戦後、日本人は多くの新しい年中行事を作ってきました、あるいは受け入れてきました。その代表的なものこそ、クリスマス、バレンタインデー、そしてハロウィンでしょう。國學院大学副学長で宗教学者の石井研士先生によれば、クリスマスがごく普通に行われるようになったのは、昭和30年代以降といいます。バレンタインはもう少し遅く、40年代の終わりくらいからだとか。ハロウィンは25年ほど前は、今のような盛況ぶりは考えられませんでした。ハロウィンほど一気に日本列島に浸透した海外イベントも珍しいと言えます。

決定版 年中行事入門』(PHP研究所)

 

拙著『決定版 年中行事入門』(PHP研究所)にも書きましたが、カタカナ行事の“王様”であるクリスマスは、日本のお盆と同じく、死者をもてなす祭りです。クリスマス・イヴの晩餐とは、もともと死者に捧げられた食事であり、この食卓では招待客が死者で、子どもたちは天使の役目を果たしているのです。天使たち自身も、じつは死者です。昔のヨーロッパのクリスマスでは、子どもたちが死者の代理人として大人の家庭を訪ね歩く習慣がありました。この習慣が、アメリカのハロウィンに受け継がれたのです。というわけで、ハロウィンでは今は亡き人を思い出していただきたいと思います。


ヤフーニュースより

 

しかしながら、現在のハロウィンは若者のバカ騒ぎの場になっている感があります。29日の土曜日、30日の日曜日と、ハロウィン直前の週末は、東京・渋谷も仮装した人たちであふれ返りました。3年ぶりに行動制限のないハロウィンとあって、渋谷の街には大勢の人が繰り出し、大混雑。コスプレをする人や外国人の姿も多く見られました。路上で寝入ってしまう“泥酔者”が後を絶たず、暴行トラブルも相次ぎました。けんかを仲裁される人、路上で寝る人、搬送される人、大音量で踊る人・・・ハロウィン本番直前の週末、渋谷はまさにカオスとなったようです。

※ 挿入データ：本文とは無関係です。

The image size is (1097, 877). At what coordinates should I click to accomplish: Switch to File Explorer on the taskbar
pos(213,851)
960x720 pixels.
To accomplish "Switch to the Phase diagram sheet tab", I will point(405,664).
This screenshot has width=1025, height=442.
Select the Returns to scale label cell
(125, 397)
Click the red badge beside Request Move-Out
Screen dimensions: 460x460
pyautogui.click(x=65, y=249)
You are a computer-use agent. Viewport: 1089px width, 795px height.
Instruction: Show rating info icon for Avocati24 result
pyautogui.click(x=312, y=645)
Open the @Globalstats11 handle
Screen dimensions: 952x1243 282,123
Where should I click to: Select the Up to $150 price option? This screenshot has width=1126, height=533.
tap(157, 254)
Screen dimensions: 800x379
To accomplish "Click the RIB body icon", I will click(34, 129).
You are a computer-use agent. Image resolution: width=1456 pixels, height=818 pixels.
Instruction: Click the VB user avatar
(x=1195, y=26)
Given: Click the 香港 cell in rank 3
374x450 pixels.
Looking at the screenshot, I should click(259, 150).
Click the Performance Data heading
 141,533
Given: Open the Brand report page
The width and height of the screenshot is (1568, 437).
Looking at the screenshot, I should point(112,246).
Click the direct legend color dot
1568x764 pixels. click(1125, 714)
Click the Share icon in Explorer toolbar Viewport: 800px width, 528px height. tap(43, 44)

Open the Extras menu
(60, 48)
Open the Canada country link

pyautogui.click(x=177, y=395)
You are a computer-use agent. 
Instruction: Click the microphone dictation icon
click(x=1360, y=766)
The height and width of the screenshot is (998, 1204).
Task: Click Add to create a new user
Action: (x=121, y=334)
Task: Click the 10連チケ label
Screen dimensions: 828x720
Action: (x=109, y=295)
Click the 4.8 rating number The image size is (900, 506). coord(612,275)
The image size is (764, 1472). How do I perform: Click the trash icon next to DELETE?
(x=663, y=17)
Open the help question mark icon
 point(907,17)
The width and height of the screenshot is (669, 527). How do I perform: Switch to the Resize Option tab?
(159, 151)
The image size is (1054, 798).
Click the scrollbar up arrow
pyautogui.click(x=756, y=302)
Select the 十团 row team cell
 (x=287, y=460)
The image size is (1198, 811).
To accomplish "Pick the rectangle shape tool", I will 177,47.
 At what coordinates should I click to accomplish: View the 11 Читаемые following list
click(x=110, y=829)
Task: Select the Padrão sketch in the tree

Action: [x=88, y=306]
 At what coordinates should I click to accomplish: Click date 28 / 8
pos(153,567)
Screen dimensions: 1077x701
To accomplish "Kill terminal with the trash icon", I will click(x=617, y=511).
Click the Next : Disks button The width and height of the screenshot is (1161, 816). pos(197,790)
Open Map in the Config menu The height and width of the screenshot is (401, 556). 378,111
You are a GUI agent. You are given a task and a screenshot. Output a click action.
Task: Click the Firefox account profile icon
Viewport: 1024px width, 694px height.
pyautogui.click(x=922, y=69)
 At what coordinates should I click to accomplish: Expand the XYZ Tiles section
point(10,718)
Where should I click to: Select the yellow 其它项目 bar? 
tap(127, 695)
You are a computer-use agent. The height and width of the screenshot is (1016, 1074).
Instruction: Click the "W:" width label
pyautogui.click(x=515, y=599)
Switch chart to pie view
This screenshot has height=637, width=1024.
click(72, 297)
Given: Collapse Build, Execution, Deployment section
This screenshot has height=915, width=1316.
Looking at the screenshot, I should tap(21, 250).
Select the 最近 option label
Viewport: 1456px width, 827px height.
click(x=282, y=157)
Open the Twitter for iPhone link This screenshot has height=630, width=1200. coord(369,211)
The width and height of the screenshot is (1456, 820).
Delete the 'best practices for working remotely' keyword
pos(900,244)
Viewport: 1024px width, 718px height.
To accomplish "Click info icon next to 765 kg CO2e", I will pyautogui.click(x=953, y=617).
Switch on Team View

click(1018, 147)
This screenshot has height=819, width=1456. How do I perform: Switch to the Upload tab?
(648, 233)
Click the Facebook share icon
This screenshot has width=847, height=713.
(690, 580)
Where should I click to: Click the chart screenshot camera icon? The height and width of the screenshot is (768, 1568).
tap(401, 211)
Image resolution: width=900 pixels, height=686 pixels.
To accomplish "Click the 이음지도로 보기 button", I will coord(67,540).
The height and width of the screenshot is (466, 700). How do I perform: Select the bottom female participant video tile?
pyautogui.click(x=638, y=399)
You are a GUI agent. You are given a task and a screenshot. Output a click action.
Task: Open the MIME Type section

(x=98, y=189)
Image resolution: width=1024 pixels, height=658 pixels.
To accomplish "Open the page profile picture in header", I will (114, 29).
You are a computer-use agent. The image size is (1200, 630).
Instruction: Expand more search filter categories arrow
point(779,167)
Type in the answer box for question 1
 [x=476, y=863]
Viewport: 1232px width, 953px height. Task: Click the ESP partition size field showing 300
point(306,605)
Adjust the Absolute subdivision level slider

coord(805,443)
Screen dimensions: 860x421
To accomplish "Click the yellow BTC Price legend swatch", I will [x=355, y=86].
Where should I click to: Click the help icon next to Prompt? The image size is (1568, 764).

最も目立ったのが、路上の飲酒です。渋谷区はハロウィン期間中、午後6時から翌日の午前5時まで、渋谷駅周辺の路上や公園での飲酒を禁止にしていますが、至る場所で飲酒する姿が見られました。周辺のコンビニ店などでは酒の販売を自粛するように協力を求められていますが、許可なく路上で酒を販売する店も出現。しかも、空き缶や瓶は放置されたまま、所構わずに散乱していました。それらのゴミを拾っていたのはボランティアの若者たちだったといいます。この乱痴気騒ぎは、かつての那覇市北九州市での成人式を連想させます。成人式でもハロウィンでも、こういう馬鹿騒ぎに対して「少しくらいはハメを外したっていいじゃないか。若者の不満のガス抜きですよ」などと変な理解を示す馬鹿が必ずいますが、とんでもないこと。暴力をふるえばどうなるか? 物を壊せばどうなるか? 若者ならぬ馬鹿者にもわかるように厳しく取締り、場合によっては逮捕などもしていくべきです。

 

お隣の韓国では、悲しい事件が起こりました。韓国の首都ソウルの繁華街・梨泰院(イテウォン)で29日夜、ハロウィンを前に集まった若者らが折り重なるように倒れ150人以上が死亡したのです。犠牲者の中には日本人2人も含まれていました。現場は狭い坂道で、ハロウィンを前に多くの人が密集する中、転倒事故が起きました。死傷者の大半は10代と20代の若者で、亡くなった人の多くが圧死したとみられています。



地元メディアは、当局がこれまでに154人の死亡を確認したと伝え、韓国政府は37人が重傷としていて、犠牲者はさらに増える可能性もあるとか。警察は捜査本部を設置し、事故原因を調べるとともに遺族やけが人の対応にあたっているそうです。今回の事故は、304人の死者・行方不明者を出した、2014年のセウォル号沈没事故以来の惨事だといいます。死者を思い出す日であるはずのハロウィンで多くの死者を出すのは本末転倒です。今夜、日本の若者たちも節度をもってハロウィンを楽しんでいただきたいと思います。梨泰院の事故で亡くなられた方々の御冥福を心よりお祈りいたします。合掌。